Des familles, des jeunes, des retraités ont ainsi pu se retrouver après des incertitudes. Venue de Marseille, Souheila dit avoir été « dans l’incompréhension ». « Il n’y a rien de mauvais ici, ce sont des personnes qui se réunissent avec des intentions nobles », souligne-t-elle, évoquant « beaucoup de bienveillance » au sein de la communauté.
Entre incompréhension et soulagement
Pour certains, cette interdiction d’abord prononcée et finalement retoquée s’inscrit dans un contexte plus large. « Ça s’inscrit dans un cadre de lutte contre toute forme d’expression de la communauté musulmane », estime Ilyan. Le jeune homme voit dans la décision de justice un signal. « Ça prouve qu’il y a encore de la justice en France », considère-t-il, appelant les musulmans à « se mobiliser » et à recourir au droit pour défendre leurs droits à l’avenir.

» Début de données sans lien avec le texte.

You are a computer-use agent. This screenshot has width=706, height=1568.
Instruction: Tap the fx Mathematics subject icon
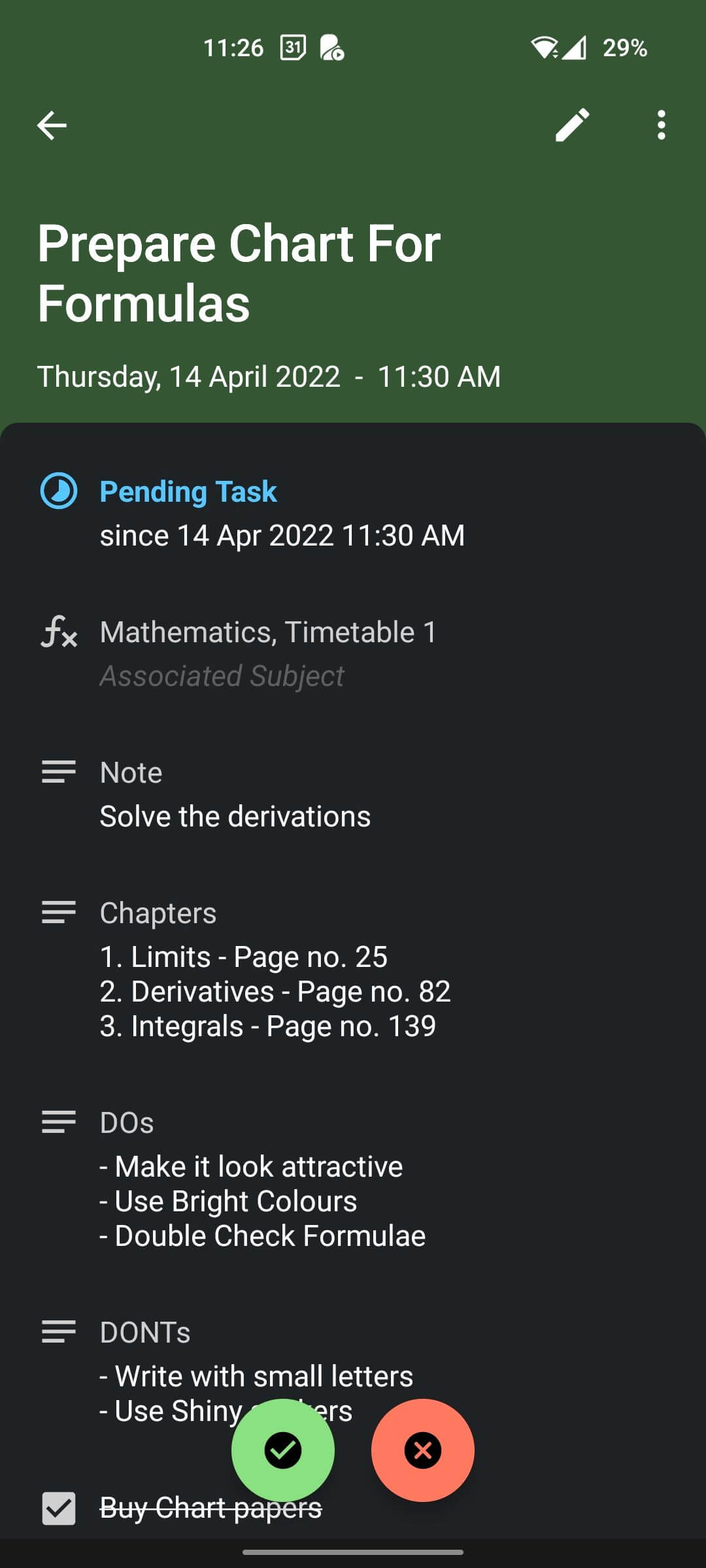click(x=59, y=632)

La crainte d’éventuelles violences d’ultradroite reste présente, mais elle ne dissuade pas tous les participants. « On n’est jamais à l’abri, mais il y a des risques partout. Si on s’arrête à ça, on ne fait plus rien », relativise Kamil. Le jeune homme indique ne jamais y avoir été confronté jusqu’à présent. L’événement doit se poursuivre jusqu’à dimanche, jour de sa clôture.